Start of Block

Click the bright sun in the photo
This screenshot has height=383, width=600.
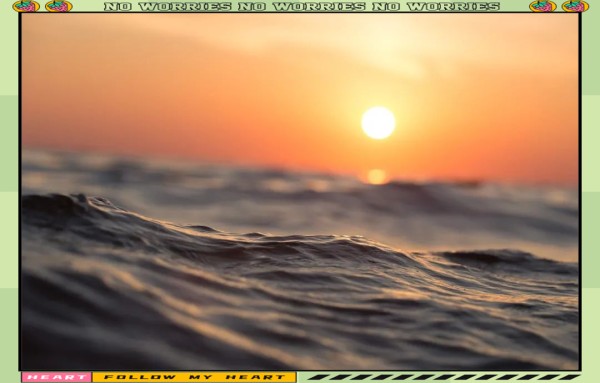coord(378,123)
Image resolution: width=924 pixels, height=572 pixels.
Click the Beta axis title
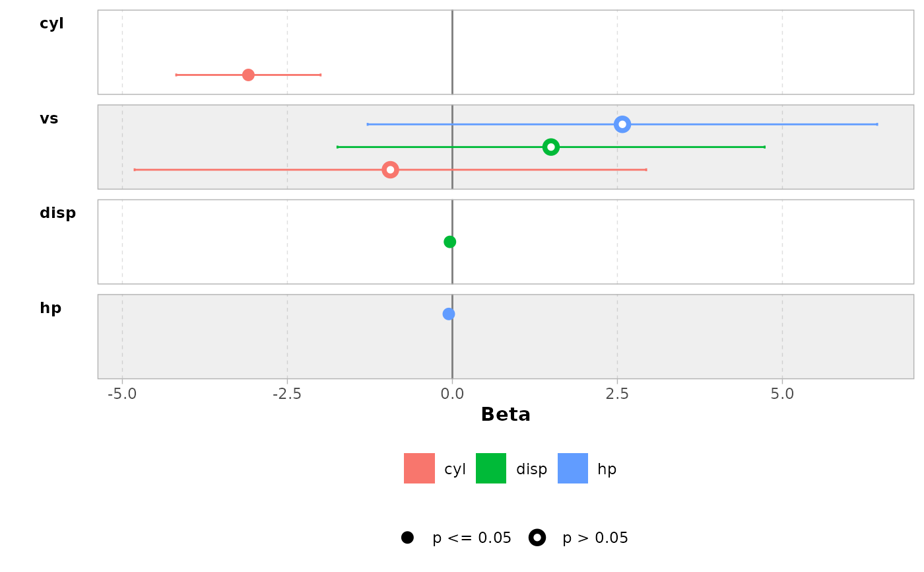506,415
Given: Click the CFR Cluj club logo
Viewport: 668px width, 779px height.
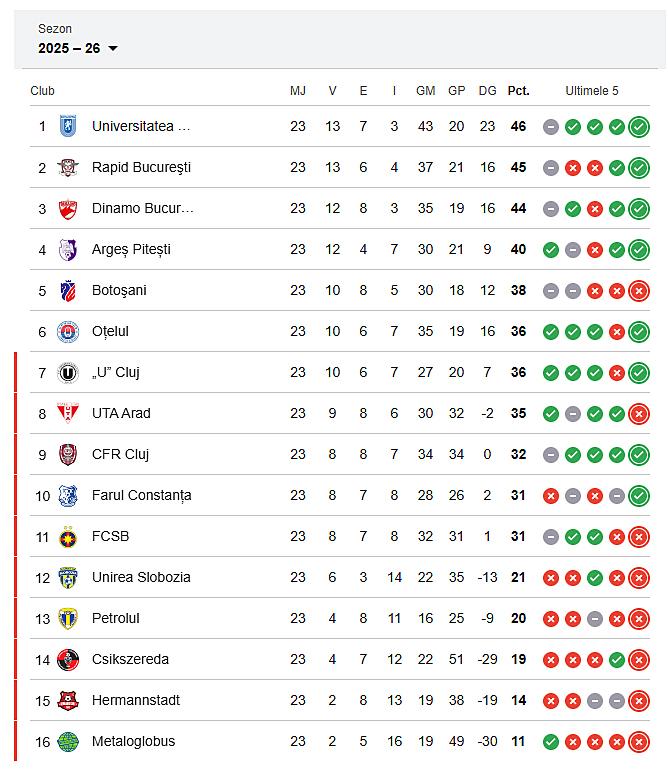Looking at the screenshot, I should 68,454.

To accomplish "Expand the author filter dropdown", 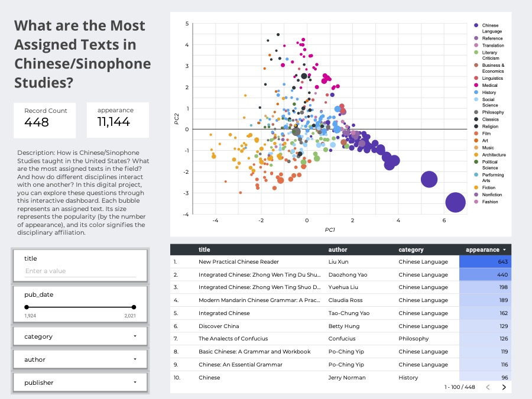I will (80, 359).
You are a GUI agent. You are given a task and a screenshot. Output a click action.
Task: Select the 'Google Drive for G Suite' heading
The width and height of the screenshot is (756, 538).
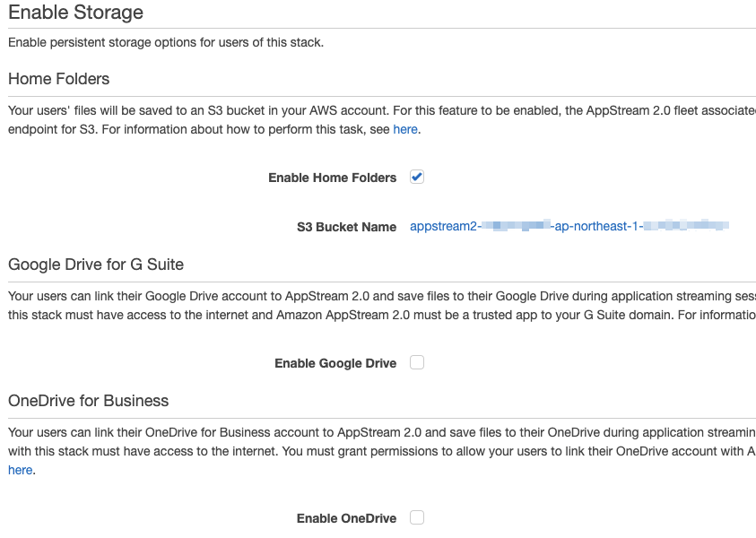pyautogui.click(x=96, y=265)
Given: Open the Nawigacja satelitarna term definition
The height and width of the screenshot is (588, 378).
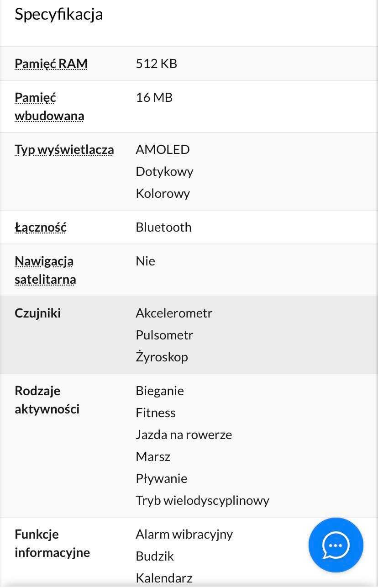Looking at the screenshot, I should [x=45, y=270].
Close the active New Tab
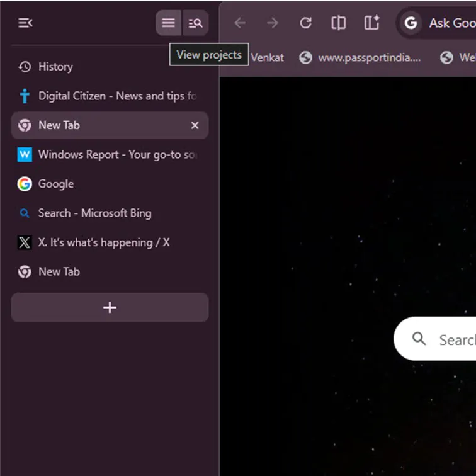This screenshot has width=476, height=476. (x=195, y=125)
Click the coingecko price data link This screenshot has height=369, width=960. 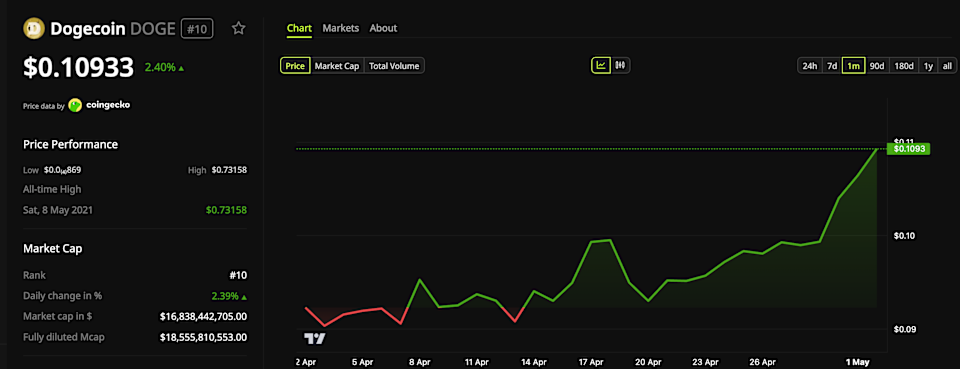(107, 105)
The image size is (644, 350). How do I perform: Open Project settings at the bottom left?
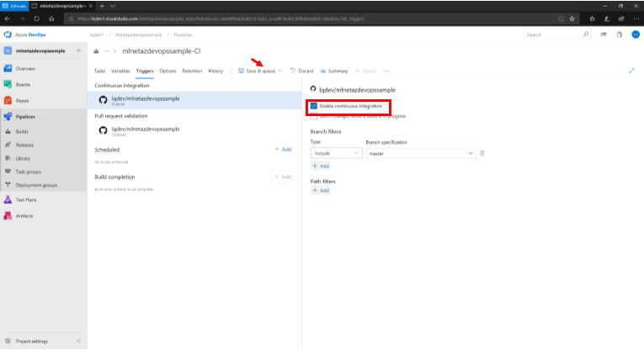(x=32, y=341)
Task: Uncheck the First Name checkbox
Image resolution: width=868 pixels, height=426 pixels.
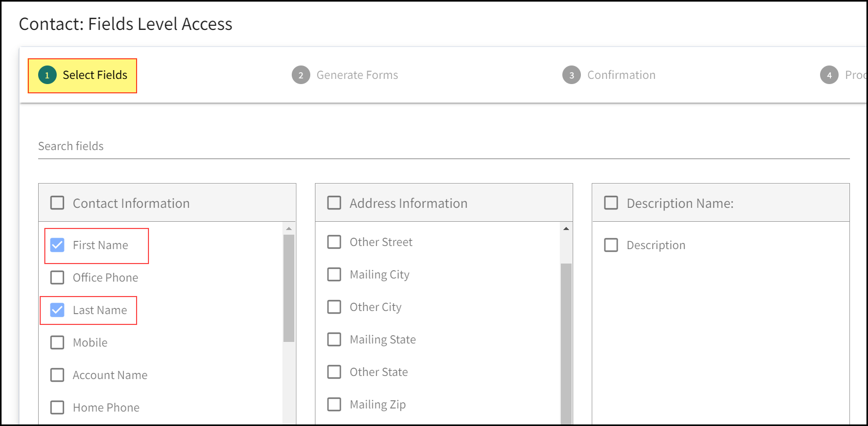Action: tap(57, 245)
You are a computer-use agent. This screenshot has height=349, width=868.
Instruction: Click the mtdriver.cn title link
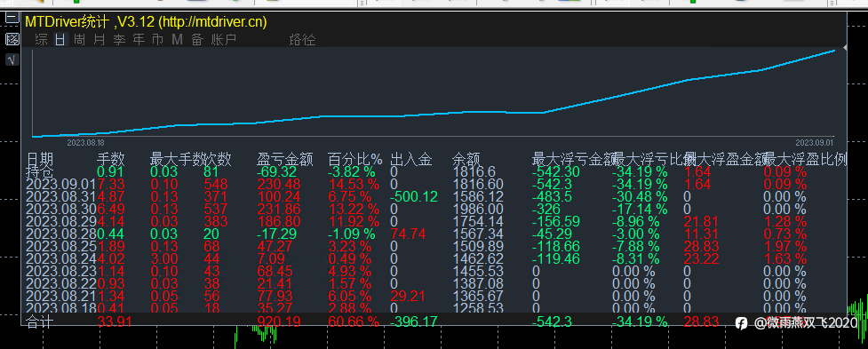point(212,22)
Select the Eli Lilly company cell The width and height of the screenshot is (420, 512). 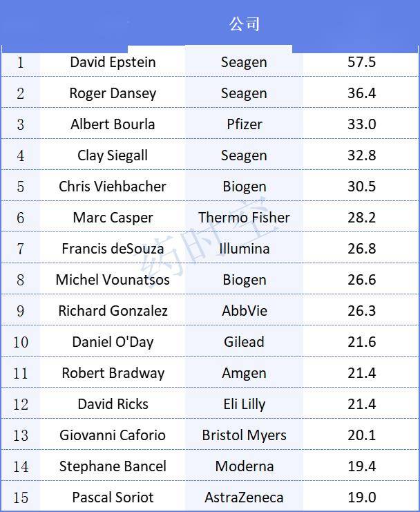(x=244, y=404)
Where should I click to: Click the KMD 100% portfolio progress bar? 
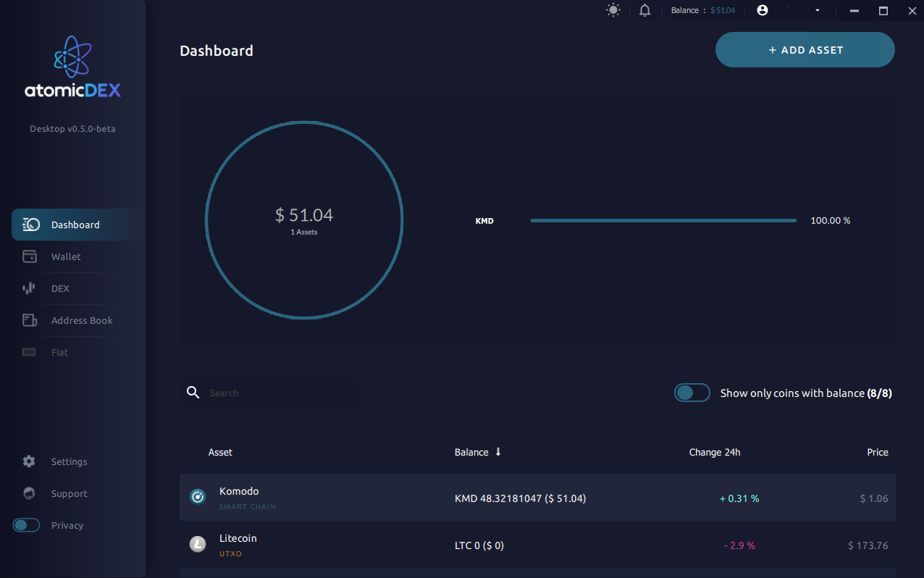pos(663,220)
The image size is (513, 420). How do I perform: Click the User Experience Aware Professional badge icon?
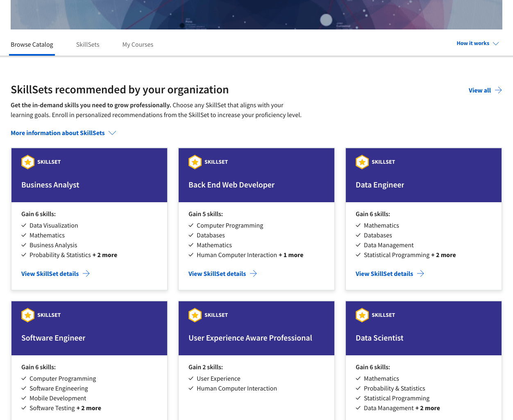(195, 315)
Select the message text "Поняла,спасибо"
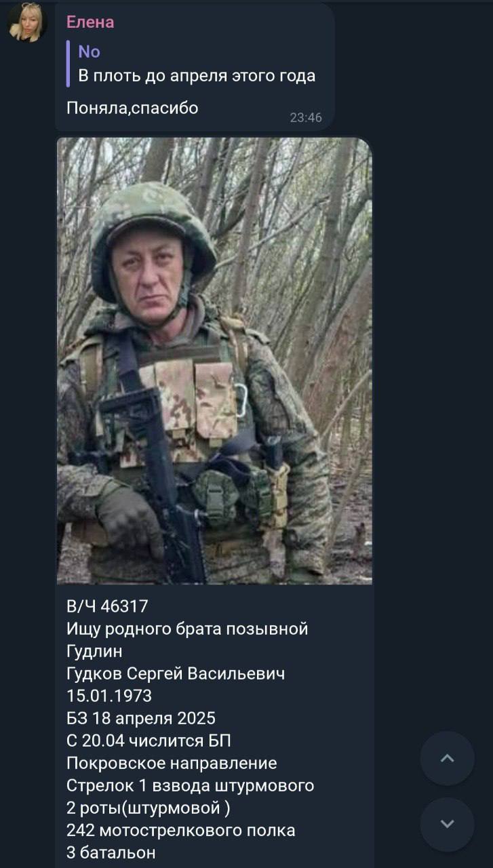 pos(132,108)
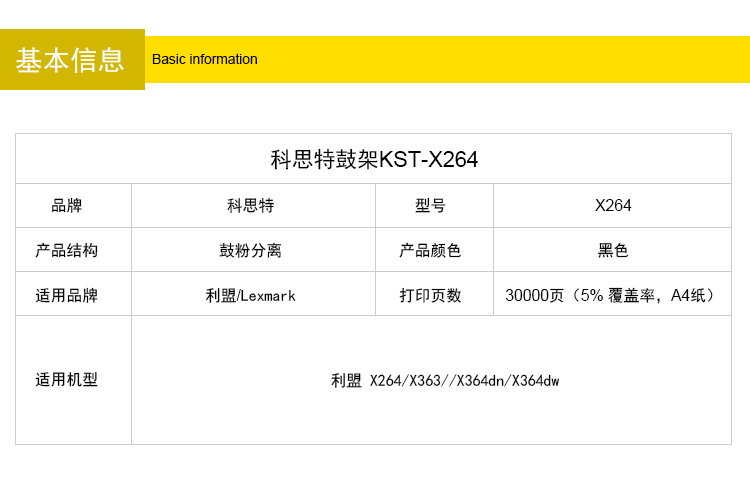The width and height of the screenshot is (750, 479).
Task: Click the 型号 label cell
Action: [x=430, y=206]
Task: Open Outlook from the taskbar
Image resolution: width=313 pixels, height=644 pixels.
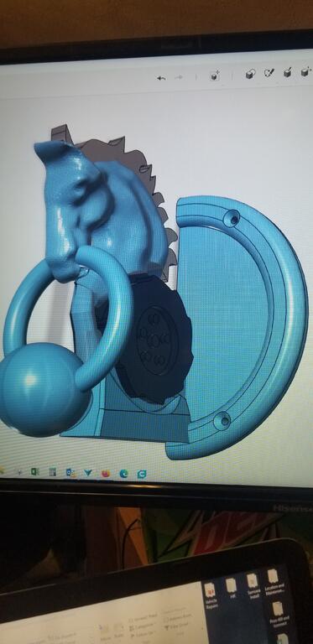Action: pos(70,473)
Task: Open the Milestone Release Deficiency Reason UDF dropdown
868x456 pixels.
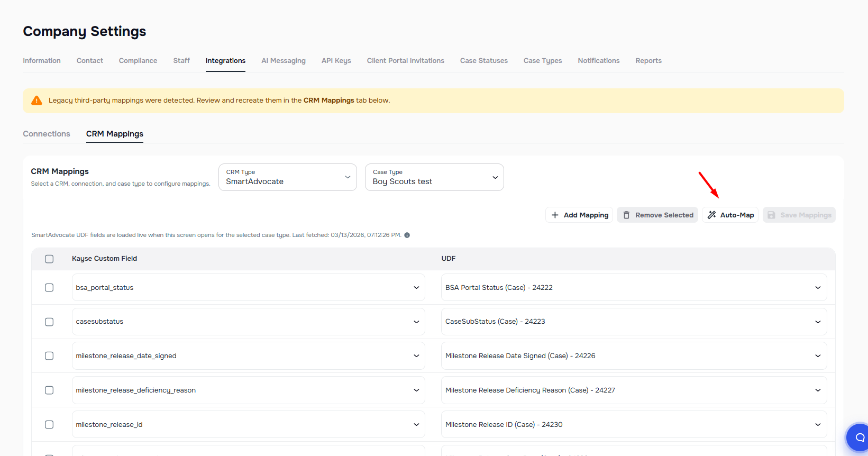Action: 633,390
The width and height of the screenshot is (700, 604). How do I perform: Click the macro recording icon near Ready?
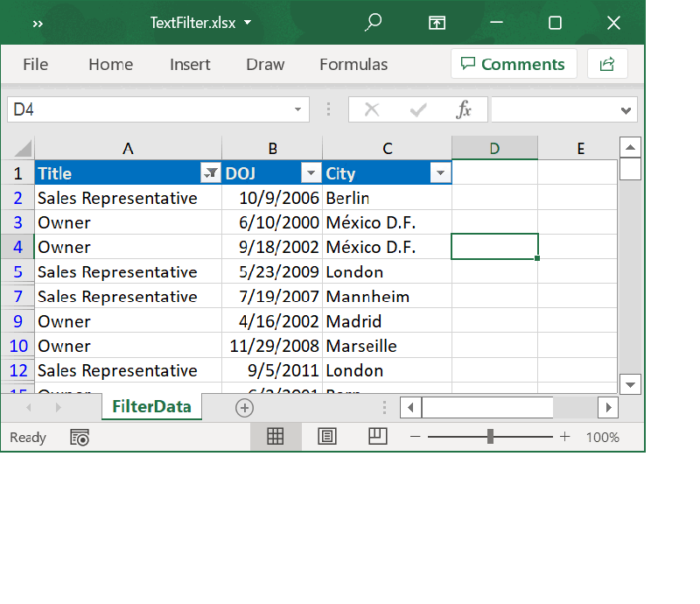[x=79, y=437]
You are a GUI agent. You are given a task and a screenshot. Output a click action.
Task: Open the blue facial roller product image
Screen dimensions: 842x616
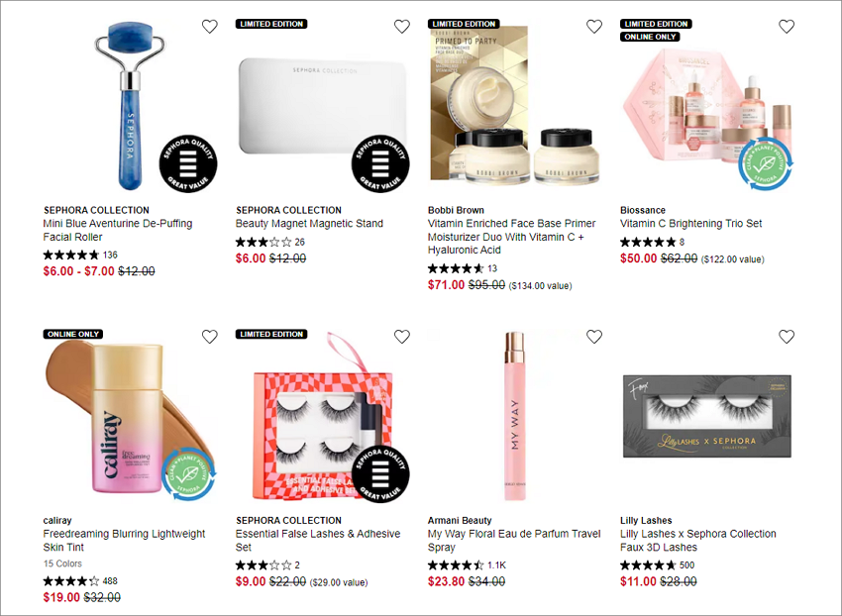pos(130,106)
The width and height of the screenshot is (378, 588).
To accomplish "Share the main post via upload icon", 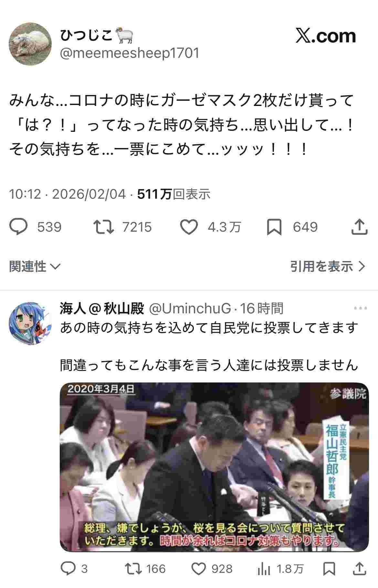I will click(359, 226).

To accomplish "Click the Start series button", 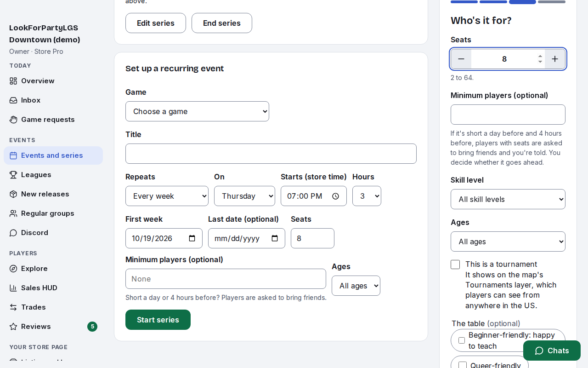I will click(158, 320).
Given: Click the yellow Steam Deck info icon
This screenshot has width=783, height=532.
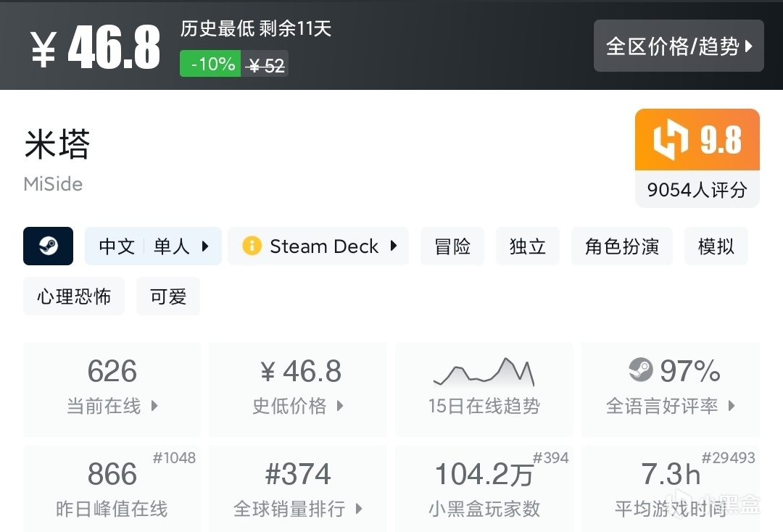Looking at the screenshot, I should tap(252, 246).
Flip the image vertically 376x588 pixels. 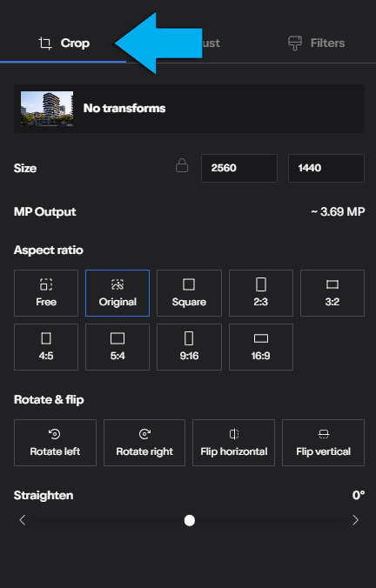coord(323,443)
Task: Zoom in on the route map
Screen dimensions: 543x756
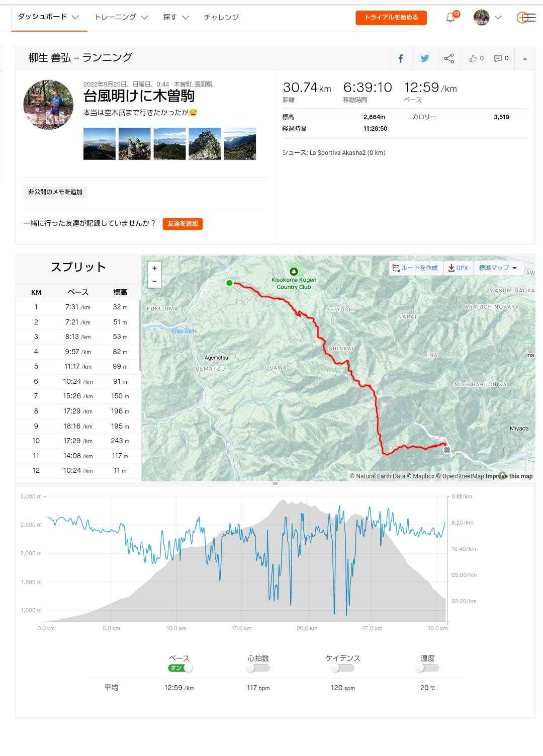Action: click(x=154, y=268)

End of Block

• Task directions:
Write out word for word the lines of the listing above from the line with "The image size is (513, 420)." to the line with "Task: Open the Milestone", taking in both of those lines but no pictures.

• Reply to the task:
The image size is (513, 420). How do I perform: Click the User Experience Aware Professional badge icon?
(195, 315)
Select the message text "Поняла,спасибо"
 pos(132,108)
The width and height of the screenshot is (750, 479).
Task: Click the 型号 label cell
Action: [x=430, y=206]
Task: Open Outlook from the taskbar
Image resolution: width=313 pixels, height=644 pixels.
Action: pos(70,473)
Task: Open the Milestone Release Deficiency Reason UDF dropdown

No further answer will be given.